Learning how to fight is the engine that drives the other elements of my training, but I never would have stuck with it if training itself wasn’t fun.  Specifically, I enjoy the company of the people I meet through karate.  I also enjoy overcoming the challenges that karate training throws at you.  And on a very direct level, I enjoy the endorphins that get released after a good exercise session.

Exercise itself is a good reason for training, and karate can improve strength, endurance, flexibility, coordination, and balance to a good degree.  This works well for me because I think karate is fun, and I don’t think running, biking, or swimming for exercise are very fun at all.  Interestingly, physical self-protection has increased my interest in general fitness, so I now supplement my karate training with weight lifting, stretching, and (less than I should) cardio routines to support my karate.  I also recognize the much more likely scenario of needing to defend myself against old age, and I see it as a form of self-protection to set the stage for healthy aging.

Another element of training that I consistently apply to my life outside the dojo is self-improvement.  I believe this can be derived from any challenging activity, and karate is my model for applying introspection and perseverance to overcome life’s challenges.  The challenges in karate can be physical, like gaining a level of coordination or flexibility to efficiently execute a technique.  They can be psychological, like creatively devising new ways of training or accepting constructive criticism to guide your training.  And they can be social, like appropriately interacting with other members of a karate club to share your knowledge at the right time, accept knowledge at the right time, and allowing your training partners to do the same.

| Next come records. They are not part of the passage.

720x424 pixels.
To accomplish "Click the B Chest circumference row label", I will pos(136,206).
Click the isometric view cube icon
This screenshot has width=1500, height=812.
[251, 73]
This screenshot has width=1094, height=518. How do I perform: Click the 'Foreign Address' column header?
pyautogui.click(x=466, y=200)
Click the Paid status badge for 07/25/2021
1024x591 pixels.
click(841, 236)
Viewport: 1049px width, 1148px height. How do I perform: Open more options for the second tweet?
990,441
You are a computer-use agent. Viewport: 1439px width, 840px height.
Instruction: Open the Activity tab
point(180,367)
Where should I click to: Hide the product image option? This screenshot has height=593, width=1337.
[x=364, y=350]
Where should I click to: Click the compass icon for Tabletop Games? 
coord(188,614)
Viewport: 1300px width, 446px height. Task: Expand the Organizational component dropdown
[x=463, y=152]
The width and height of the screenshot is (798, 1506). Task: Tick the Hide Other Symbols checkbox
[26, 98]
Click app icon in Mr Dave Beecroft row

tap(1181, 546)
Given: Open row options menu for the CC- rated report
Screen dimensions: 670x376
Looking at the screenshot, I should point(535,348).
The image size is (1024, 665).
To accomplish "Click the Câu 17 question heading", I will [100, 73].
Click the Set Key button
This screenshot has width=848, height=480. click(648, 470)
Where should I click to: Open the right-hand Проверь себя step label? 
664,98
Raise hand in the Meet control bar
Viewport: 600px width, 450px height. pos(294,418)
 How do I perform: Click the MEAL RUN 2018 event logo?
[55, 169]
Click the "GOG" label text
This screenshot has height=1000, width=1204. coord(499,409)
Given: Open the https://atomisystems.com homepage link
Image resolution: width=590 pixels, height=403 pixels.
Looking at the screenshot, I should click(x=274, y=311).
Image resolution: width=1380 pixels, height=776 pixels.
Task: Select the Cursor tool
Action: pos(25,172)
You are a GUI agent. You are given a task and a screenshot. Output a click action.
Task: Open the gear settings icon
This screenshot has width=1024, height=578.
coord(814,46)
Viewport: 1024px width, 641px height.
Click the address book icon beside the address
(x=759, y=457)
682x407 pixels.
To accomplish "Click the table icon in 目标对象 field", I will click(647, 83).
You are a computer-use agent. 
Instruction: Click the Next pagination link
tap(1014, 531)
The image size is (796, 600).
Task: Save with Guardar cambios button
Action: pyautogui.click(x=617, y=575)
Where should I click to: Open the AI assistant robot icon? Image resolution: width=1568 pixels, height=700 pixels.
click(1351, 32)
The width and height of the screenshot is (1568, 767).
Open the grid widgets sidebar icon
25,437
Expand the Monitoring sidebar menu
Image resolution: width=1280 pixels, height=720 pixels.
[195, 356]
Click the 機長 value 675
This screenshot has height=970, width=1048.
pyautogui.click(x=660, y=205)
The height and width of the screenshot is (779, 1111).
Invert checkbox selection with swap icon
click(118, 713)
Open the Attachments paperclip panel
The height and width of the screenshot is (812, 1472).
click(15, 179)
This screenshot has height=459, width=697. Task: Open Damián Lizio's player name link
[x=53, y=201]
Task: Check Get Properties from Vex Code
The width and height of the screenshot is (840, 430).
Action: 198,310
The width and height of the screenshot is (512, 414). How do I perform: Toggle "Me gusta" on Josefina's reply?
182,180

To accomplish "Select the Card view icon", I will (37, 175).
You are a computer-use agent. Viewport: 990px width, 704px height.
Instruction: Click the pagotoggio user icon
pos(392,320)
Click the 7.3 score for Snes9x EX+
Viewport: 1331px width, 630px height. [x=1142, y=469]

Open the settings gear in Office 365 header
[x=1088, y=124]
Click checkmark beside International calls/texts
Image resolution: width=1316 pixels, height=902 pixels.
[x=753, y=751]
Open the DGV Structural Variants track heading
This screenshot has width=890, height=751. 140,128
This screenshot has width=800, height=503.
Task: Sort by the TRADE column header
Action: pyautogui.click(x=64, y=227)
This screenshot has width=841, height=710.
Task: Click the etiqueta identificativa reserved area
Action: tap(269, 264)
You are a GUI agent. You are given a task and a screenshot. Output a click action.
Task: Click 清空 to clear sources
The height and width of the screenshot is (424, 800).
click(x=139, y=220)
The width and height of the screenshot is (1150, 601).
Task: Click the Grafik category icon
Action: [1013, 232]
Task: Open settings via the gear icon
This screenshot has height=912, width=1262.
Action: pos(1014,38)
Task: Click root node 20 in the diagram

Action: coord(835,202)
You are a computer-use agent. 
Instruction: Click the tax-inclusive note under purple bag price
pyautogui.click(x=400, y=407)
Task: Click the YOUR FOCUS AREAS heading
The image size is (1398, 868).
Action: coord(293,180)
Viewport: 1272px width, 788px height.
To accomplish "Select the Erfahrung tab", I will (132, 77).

The cultural heritage of karate is important to understand the context and reasoning behind our practice.  Although I was unaware of the historical aspects of karate as a beginner, training has led me to appreciate the importance of the historical and cultural context of karate.  As an instructor, I think it is immensely important to look for the themes and principles of our martial art that have transcended generations.  The cultural heritage of karate informs the reasons for our practice and guides us on how to effectively improve our training while staying true to our martial art.

The sport of karate is not a training goal for me, but a challenge or test of my training.  For me, karate competition is a test of tenacity, mental resolve, and physical aspects of my training such as reaction time, timing and distancing of techniques, and physical execution under pressure.  In my training I view competition as a test of my ability in one limited context, and I refuse to modify my training solely to improve my competition results (although competition may expose flaws relative to my other training goals).

Karate as a movement art is another training goal that I do not apply to myself.  In a movement art, the kihon, kata, and kumite are done for their physical beauty or for the inner joy of movement.  Contrary to that view of training, I use kihon, kata, and kumite as tools to achieve one of the other training goals.  I would swiftly sacrifice the beauty of a technique to increase its effectiveness in a fight.  However, a technique executed with brutal effectiveness may be beautiful in its execution.  While I do enjoy the physical movements as a coordinated, whole-body exercise, I see no reason to separate the joy of movement from the practical purpose of the movement.  This is a subtle difference in mindset where my focus is on the utility and not the enjoyment of movement – even though I do enjoy moving.

It has taken me quite a bit of training and thinking to flesh out why I train in any significant detail.  It never satisfied me to say, “I want to learn to fight”, or “It’s fun”, or “I train for self-improvement”.  Transforming those simple statements into meaningful goals helps me train more effectively and explains the unique position that karate holds to fulfill my goals.  Hopefully my thinking out loud here will give some hints as to why you train as well.